The Papal States were a block of central Italian territory that the pope ruled as a temporal (worldly) ruler, not just as the spiritual leader of Catholics. They existed for about 1100 years and included parts of Latium, Umbria, Marche, and Romagna, with Rome as the spiritual center.

How did they start?

  1. In the mid-700s, the Frankish king Pepin the Short helped the Pope defend against the Lombards. In 756, Pepin granted the pope control over a large belt of central Italy, creating the Papal States.
  2. Over time the pope expanded or lost lands through warfare, diplomacy, and new political arrangements with other rulers. The result was a continuous, though changing, territory ruled by the papacy.

How were they governed?

The pope was the sovereign of the Papal States. He ran the government with a mix of church officials and civil administrators. Provinces were often managed by papal legates or vice-regents, while bishops and abbots controlled church lands. The Curia, the pope’s central court, handled finances and law. The pope could levy taxes and raise troops, using both church personnel and secular allies to administer justice and defend the territory.

How did land become church land and government?

Church land came from:

  • Donations from kings, nobles, and wealthy people who wanted spiritual legitimacy or to support religious work;
  • Endowments for monasteries, cathedrals, and other church institutions;
  • Control of church offices and revenues tied to their lands.

Because the church held land and had its own laws (canon law), it could exercise political influence. In many places the church was exempt from certain taxes and could collect income from those lands. The blend of spiritual authority and land ownership helped the pope govern large areas and enforce laws, making the church a governing power as well as a religious one.

Can a religion really govern a state?

Yes, in a theocratic or semi-theocratic system. If a religious leader is also a political leader who can make laws, collect taxes, command troops, and adjudicate disputes, religion effectively governs the state. In the Papal States, the pope’s spiritual authority supported his secular rule, and canon (church) law intertwined with civil governance to shape daily life.

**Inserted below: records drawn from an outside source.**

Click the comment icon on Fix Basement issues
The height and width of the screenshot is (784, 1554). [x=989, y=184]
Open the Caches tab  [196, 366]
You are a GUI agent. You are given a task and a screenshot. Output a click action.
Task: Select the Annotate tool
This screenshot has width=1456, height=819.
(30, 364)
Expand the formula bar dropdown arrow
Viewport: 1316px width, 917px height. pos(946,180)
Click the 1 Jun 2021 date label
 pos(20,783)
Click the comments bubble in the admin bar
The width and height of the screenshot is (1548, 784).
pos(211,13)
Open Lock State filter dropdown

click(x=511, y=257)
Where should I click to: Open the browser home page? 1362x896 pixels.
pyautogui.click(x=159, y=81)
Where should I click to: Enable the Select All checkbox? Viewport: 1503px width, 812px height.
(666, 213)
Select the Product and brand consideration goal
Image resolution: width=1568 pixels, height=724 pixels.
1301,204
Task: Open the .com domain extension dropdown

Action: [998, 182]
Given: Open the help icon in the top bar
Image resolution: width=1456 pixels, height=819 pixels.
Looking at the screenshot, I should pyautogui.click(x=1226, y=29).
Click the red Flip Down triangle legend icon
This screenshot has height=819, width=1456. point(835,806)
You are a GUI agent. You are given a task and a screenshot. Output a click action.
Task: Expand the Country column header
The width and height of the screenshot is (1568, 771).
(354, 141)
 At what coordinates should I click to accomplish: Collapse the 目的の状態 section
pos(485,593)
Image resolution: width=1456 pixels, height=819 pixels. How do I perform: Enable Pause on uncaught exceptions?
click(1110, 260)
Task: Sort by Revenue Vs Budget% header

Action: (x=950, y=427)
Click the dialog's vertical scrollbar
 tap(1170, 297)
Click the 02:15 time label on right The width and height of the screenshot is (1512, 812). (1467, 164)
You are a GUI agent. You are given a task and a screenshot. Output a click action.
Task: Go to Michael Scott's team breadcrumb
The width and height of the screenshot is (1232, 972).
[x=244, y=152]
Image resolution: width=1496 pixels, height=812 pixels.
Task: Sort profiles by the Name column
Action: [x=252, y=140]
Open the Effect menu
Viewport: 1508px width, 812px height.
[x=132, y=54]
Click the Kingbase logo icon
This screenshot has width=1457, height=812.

What happened to the Papal States?

The Papal States lasted until the age of Italian unification. In 1870, Italian troops captured Rome, and the pope lost temporal (land-based) political power. In 1929 the Lateran Treaty established Vatican City as a tiny, independent sovereign state, and the pope continues to lead the Catholic Church from there with spiritual authority.

Key takeaways

  • The Papal States show how religion and land can combine to form a governing system.
  • Land ownership, legal privileges, and the authority claimed by religious leaders can create temporal power alongside spiritual leadership.
  • Modern separation of church and state reduces such combined rule, though religious institutions still influence politics and society.